On reproche avec raison à Luther d’avoir ébranlé les bases de la morale chrétienne au moyen d’une doctrine qui, au fond, se résume dans le mot : fatalisme. Si l’homme, comme l’a enseigné Luther, est prédestiné, en vertu d’un décret irrévocable de Dieu, soit au bien, soit au mal, il n’a plus aucune part à ses actes ; son libre arbitre est détruit. Luther n’a pas reculé devant cette conséquence et il remplaça le mot de libre arbitre par celui de serf arbitre. Si l’homme n’agit pas librement, et si l’action de la grâce, au lieu de restaurer sa liberté, l’annule et l’anéantit, l’homme n’est plus qu’un instrument passif sous l’action de Dieu ; il ne concourt même pas au bien qui est fait en lui. De même, le mal qu’il commet ne lui est pas imputable, puisqu’il manque des lumières et de la volonté nécessaires à la moralité de tout acte humain.

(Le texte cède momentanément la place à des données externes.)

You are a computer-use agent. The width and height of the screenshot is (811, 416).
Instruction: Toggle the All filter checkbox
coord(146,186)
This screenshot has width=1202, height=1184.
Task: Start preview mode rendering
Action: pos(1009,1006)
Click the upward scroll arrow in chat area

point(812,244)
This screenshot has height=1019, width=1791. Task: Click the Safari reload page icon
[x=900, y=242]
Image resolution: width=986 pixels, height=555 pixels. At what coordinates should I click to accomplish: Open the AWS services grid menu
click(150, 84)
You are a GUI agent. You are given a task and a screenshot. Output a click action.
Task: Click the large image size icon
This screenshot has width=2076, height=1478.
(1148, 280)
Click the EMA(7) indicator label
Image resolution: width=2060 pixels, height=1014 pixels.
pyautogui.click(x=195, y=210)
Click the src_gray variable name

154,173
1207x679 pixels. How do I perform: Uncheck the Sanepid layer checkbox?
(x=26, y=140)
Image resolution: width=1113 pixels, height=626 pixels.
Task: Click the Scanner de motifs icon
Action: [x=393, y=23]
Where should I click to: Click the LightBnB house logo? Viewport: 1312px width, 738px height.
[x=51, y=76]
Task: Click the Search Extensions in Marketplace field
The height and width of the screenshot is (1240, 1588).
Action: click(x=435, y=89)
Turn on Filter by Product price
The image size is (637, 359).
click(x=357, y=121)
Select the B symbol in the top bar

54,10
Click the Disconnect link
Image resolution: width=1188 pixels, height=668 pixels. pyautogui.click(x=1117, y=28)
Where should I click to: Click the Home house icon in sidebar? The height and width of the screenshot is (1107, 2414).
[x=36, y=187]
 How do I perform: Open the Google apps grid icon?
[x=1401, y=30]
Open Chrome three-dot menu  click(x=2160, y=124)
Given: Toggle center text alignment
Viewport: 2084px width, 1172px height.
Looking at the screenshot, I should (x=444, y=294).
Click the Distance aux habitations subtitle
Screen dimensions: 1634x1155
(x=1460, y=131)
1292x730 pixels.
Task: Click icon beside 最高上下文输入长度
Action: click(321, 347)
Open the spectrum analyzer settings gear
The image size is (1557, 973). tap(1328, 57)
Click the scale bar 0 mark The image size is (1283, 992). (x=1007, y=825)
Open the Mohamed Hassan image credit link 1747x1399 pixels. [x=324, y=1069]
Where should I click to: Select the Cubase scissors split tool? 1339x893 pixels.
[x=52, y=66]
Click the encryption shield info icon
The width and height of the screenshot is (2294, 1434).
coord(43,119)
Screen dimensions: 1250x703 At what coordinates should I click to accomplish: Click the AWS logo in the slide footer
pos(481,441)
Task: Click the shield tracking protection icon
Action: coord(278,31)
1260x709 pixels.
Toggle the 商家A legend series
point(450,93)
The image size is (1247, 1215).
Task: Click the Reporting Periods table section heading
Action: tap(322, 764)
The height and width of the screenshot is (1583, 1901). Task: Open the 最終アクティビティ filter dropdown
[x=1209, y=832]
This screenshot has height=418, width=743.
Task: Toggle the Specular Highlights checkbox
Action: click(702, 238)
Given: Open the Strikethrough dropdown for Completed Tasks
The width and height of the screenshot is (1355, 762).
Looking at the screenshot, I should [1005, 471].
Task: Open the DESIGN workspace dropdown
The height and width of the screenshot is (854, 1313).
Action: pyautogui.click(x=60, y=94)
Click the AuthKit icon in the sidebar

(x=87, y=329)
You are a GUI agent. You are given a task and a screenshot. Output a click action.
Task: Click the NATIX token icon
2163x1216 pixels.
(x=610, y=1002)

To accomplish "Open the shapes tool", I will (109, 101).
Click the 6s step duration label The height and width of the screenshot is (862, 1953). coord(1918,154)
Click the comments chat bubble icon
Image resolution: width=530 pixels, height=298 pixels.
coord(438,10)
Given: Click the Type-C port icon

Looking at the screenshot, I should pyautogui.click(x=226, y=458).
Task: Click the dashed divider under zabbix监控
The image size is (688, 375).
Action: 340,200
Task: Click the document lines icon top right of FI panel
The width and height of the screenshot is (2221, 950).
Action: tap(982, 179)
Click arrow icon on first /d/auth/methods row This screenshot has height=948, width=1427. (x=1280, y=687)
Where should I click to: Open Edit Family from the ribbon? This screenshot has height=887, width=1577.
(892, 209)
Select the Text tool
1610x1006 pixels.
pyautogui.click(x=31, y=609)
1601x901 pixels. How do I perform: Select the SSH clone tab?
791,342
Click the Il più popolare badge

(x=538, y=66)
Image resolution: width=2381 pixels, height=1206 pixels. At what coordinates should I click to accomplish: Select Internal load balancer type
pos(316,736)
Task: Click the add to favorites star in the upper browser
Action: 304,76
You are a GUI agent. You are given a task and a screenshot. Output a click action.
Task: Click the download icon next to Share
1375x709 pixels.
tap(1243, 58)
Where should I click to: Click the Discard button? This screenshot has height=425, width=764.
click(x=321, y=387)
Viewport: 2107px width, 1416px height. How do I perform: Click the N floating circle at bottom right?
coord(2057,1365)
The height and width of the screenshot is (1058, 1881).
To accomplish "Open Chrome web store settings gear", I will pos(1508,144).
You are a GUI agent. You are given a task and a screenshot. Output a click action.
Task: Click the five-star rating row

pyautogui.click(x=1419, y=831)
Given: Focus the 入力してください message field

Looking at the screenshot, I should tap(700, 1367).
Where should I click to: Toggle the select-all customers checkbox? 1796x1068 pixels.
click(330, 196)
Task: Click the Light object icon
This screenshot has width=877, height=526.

Plusieurs théologiens protestants ont suivi Luther dans cette doctrine. La conséquence en était : l’inutilité des œuvres pour le salut. Cependant il faut reconnaître que la plupart des protestants reculent devant cette doctrine et ses affreuses conséquences. Grâce à la liberté dont jouit chaque protestant dans l’interprétation des Écritures, le sens forcé que Luther avait donné à quelques textes a été abandonné par un grand nombre, qui ont compris que ce sens, trop absolu et exclusif, était contraire au sens général de la parole de Dieu. Il faut avouer cependant qu’une confusion étrange règne dans l’enseignement protestant, par suite des systèmes divers qui ont été acceptés sur la grâce, le libre arbitre et la nécessité des œuvres. Mille questions incidentes ont été soulevées sur ces graves sujets qui tiennent à Dieu et qui auront toujours, par conséquent, un côté mystérieux. N’ayant pas pour guide l’enseignement positif et général de la tradition chrétienne, les théologiens protestants ont adopté une foule de systèmes contradictoires qui ont dû nécessairement exercer une funeste influence sur les diverses agglomérations protestantes, y compris l’Église anglicane, et produire un grand trouble dans les consciences.

L’Église orthodoxe est aussi éloignée du fatalisme que du pélagianisme ; elle accepte les principes de morale dans leur sens le plus clair, et elle n’a point recours aux fourberies casuistiques. De cette manière, sa doctrine est aussi conforme aux sentiments d’une conscience droite et honnête qu’aux enseignements positifs de la révélation.



  1. Les athées ont inventé, dans ces derniers temps, une morale indépendante. Ces deux mots expriment une des plus grandes absurdités dont l’homme se soit rendu coupable.